Excerpted passage
_ _ _ _ _ _ _
Johnny Depp cites a painting by Kirby Sattler as his inspiration for Tonto's look.

Johnny Depp's Explanation of Tonto Costume Both Clarifies and Muddles


When producer Jerry Bruckheimer first revealed Johnny Depp's Tonto look for the upcoming film version of The Lone Ranger, in early March, many people were puzzled. The bird on the head, the white face paint, the black vertical lines, the bandanas, the bird on the head—Indian and non-Indian movie followers wondered whether they were looking at a colossal misfire of a costume or something incredibly authentic that had been all but forgotten.

The popular press latched on to one explanation, which was that Depp's Tonto is a lot like his Pirates of the Caribbean character—The Guardian, for example, wondered aloud, "Has Captain Jack Sparrow got a crow perched on his head?"

(Over the weekend, advanced a less plausible theory: that Tonto is based on Marilyn Manson. Moving on...)

Natives spotted the influence fairly quickly: a painting by an artist named Kirby Sattler. Depp's Tonto look is almost an exact copy of it, in fact.
_ _ _ _ _ _ _
Record excerpts
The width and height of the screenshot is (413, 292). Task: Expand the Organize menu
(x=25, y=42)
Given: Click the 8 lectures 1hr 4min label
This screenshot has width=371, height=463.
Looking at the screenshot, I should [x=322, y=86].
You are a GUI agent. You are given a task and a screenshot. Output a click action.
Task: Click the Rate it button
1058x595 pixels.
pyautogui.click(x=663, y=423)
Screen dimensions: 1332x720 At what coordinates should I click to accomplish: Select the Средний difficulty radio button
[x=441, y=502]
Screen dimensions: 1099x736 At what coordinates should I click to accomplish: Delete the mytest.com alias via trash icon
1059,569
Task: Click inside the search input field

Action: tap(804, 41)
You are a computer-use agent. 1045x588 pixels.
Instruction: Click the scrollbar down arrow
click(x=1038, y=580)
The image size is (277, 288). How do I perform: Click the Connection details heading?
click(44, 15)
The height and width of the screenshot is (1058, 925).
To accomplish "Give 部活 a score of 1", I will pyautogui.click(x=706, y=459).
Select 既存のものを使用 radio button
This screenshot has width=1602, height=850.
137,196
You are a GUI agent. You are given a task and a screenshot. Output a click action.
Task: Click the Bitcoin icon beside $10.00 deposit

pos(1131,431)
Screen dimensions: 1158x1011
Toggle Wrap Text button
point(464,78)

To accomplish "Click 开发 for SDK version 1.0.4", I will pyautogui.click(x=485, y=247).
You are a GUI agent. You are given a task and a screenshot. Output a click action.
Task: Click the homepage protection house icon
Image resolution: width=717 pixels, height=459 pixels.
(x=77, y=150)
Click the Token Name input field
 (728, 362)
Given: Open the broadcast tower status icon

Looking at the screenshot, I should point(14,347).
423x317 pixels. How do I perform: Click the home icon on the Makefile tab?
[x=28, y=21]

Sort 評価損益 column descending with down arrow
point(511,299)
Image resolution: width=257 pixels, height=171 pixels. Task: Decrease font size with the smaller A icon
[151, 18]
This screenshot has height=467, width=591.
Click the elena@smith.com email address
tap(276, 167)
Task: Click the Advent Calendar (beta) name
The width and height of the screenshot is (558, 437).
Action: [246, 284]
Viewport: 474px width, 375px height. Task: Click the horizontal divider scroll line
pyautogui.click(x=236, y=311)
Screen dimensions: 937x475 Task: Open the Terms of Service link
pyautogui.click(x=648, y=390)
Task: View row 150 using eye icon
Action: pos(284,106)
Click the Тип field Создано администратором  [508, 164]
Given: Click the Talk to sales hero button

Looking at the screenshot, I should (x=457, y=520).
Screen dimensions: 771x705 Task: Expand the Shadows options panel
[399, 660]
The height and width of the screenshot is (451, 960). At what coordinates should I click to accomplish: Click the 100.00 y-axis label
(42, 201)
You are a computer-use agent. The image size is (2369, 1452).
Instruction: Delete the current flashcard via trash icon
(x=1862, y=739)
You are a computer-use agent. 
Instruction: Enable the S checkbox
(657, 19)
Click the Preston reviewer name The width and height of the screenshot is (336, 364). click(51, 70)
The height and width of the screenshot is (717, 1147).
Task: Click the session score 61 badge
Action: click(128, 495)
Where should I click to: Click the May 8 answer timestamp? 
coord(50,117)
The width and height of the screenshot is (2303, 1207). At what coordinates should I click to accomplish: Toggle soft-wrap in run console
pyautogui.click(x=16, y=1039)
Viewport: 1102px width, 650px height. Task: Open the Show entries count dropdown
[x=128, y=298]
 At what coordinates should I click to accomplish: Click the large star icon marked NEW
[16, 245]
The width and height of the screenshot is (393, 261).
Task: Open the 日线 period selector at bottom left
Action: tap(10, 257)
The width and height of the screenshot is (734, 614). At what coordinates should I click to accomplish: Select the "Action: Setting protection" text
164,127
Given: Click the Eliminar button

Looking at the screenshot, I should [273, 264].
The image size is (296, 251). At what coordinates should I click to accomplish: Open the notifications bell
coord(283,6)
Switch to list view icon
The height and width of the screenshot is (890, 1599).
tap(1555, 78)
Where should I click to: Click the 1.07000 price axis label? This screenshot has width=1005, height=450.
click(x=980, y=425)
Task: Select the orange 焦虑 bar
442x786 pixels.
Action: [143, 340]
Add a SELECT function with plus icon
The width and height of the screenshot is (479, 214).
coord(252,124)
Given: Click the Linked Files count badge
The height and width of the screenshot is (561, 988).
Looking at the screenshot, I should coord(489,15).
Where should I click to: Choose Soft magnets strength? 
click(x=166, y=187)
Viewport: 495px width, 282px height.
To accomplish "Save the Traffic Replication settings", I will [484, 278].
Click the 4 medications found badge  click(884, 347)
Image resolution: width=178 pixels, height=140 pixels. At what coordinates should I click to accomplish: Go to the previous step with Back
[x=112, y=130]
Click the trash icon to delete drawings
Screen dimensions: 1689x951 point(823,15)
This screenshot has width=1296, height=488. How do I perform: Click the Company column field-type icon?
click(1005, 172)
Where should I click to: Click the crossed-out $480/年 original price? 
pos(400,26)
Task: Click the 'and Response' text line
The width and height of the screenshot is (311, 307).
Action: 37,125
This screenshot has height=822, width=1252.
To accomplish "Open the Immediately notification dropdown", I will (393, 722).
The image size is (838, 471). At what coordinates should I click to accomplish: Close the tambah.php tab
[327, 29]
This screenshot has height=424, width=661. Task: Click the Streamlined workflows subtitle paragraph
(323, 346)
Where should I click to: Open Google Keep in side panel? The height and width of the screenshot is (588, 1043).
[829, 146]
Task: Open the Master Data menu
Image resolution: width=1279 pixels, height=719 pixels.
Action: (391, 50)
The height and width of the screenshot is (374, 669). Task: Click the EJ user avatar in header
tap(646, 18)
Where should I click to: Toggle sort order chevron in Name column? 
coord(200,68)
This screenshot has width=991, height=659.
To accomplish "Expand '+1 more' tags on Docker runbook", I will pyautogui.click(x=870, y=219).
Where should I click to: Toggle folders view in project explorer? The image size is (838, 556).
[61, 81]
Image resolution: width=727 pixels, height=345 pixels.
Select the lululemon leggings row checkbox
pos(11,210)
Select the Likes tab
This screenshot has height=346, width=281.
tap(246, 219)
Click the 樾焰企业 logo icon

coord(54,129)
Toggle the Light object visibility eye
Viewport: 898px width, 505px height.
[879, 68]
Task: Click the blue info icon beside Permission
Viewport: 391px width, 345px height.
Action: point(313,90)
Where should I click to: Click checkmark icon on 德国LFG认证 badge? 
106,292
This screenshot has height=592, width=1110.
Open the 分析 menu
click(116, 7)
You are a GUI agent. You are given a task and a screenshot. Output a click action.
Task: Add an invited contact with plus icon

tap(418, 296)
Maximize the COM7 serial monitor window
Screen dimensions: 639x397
_ _ _ _ _ _ _
Prompt
Quote the stretch from "The popular press" through "it, in fact." in the article on Johnny Depp's Tonto costume above, word for word.

Worked solution
The popular press latched on to one explanation, which was that Depp's Tonto is a lot like his Pirates of the Caribbean character—The Guardian, for example, wondered aloud, "Has Captain Jack Sparrow got a crow perched on his head?"

(Over the weekend, advanced a less plausible theory: that Tonto is based on Marilyn Manson. Moving on...)

Natives spotted the influence fairly quickly: a painting by an artist named Kirby Sattler. Depp's Tonto look is almost an exact copy of it, in fact.